Saved entries
---

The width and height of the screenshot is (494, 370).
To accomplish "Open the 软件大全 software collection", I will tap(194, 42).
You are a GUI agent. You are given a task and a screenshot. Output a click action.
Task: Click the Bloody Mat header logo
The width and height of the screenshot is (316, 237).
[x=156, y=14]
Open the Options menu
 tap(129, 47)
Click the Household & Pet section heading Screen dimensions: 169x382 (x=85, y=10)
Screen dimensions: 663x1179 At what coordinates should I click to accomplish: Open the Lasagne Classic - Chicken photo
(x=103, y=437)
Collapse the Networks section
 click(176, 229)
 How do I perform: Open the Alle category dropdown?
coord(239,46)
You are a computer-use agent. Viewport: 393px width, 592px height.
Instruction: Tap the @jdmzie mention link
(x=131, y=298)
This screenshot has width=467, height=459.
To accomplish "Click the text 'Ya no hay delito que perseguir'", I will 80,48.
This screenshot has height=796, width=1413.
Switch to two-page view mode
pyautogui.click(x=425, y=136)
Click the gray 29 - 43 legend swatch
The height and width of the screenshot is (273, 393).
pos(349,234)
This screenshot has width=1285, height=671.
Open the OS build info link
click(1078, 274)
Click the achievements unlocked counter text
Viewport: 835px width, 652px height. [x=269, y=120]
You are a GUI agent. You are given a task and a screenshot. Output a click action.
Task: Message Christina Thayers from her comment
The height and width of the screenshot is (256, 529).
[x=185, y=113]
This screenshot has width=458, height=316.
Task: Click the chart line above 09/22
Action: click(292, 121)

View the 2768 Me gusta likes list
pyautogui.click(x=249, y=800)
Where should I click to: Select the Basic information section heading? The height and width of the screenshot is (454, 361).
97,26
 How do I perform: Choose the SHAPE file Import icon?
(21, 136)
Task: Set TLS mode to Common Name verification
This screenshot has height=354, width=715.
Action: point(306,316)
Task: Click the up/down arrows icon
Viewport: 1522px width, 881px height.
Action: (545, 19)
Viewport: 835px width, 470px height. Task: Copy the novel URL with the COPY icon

---

Character for character, reproduce all of the lines above.

- [TASK ANSWER]
The width and height of the screenshot is (494, 370).
To accomplish "Open the 软件大全 software collection", I will tap(194, 42).
You are a GUI agent. You are given a task and a screenshot. Output a click action.
Task: Click the Bloody Mat header logo
The width and height of the screenshot is (316, 237).
[x=156, y=14]
Open the Options menu
 tap(129, 47)
Click the Household & Pet section heading Screen dimensions: 169x382 (x=85, y=10)
Screen dimensions: 663x1179 At what coordinates should I click to accomplish: Open the Lasagne Classic - Chicken photo
(x=103, y=437)
Collapse the Networks section
 click(176, 229)
 How do I perform: Open the Alle category dropdown?
coord(239,46)
You are a computer-use agent. Viewport: 393px width, 592px height.
Instruction: Tap the @jdmzie mention link
(x=131, y=298)
This screenshot has width=467, height=459.
To accomplish "Click the text 'Ya no hay delito que perseguir'", I will 80,48.
This screenshot has height=796, width=1413.
Switch to two-page view mode
pyautogui.click(x=425, y=136)
Click the gray 29 - 43 legend swatch
The height and width of the screenshot is (273, 393).
pos(349,234)
This screenshot has width=1285, height=671.
Open the OS build info link
click(1078, 274)
Click the achievements unlocked counter text
Viewport: 835px width, 652px height. [x=269, y=120]
You are a GUI agent. You are given a task and a screenshot. Output a click action.
Task: Message Christina Thayers from her comment
The height and width of the screenshot is (256, 529).
[x=185, y=113]
This screenshot has width=458, height=316.
Task: Click the chart line above 09/22
Action: click(292, 121)

View the 2768 Me gusta likes list
pyautogui.click(x=249, y=800)
Where should I click to: Select the Basic information section heading? The height and width of the screenshot is (454, 361).
97,26
 How do I perform: Choose the SHAPE file Import icon?
(21, 136)
Task: Set TLS mode to Common Name verification
This screenshot has height=354, width=715.
Action: point(306,316)
Task: Click the up/down arrows icon
Viewport: 1522px width, 881px height.
Action: (545, 19)
Viewport: 835px width, 470px height. Task: Copy the novel URL with the COPY icon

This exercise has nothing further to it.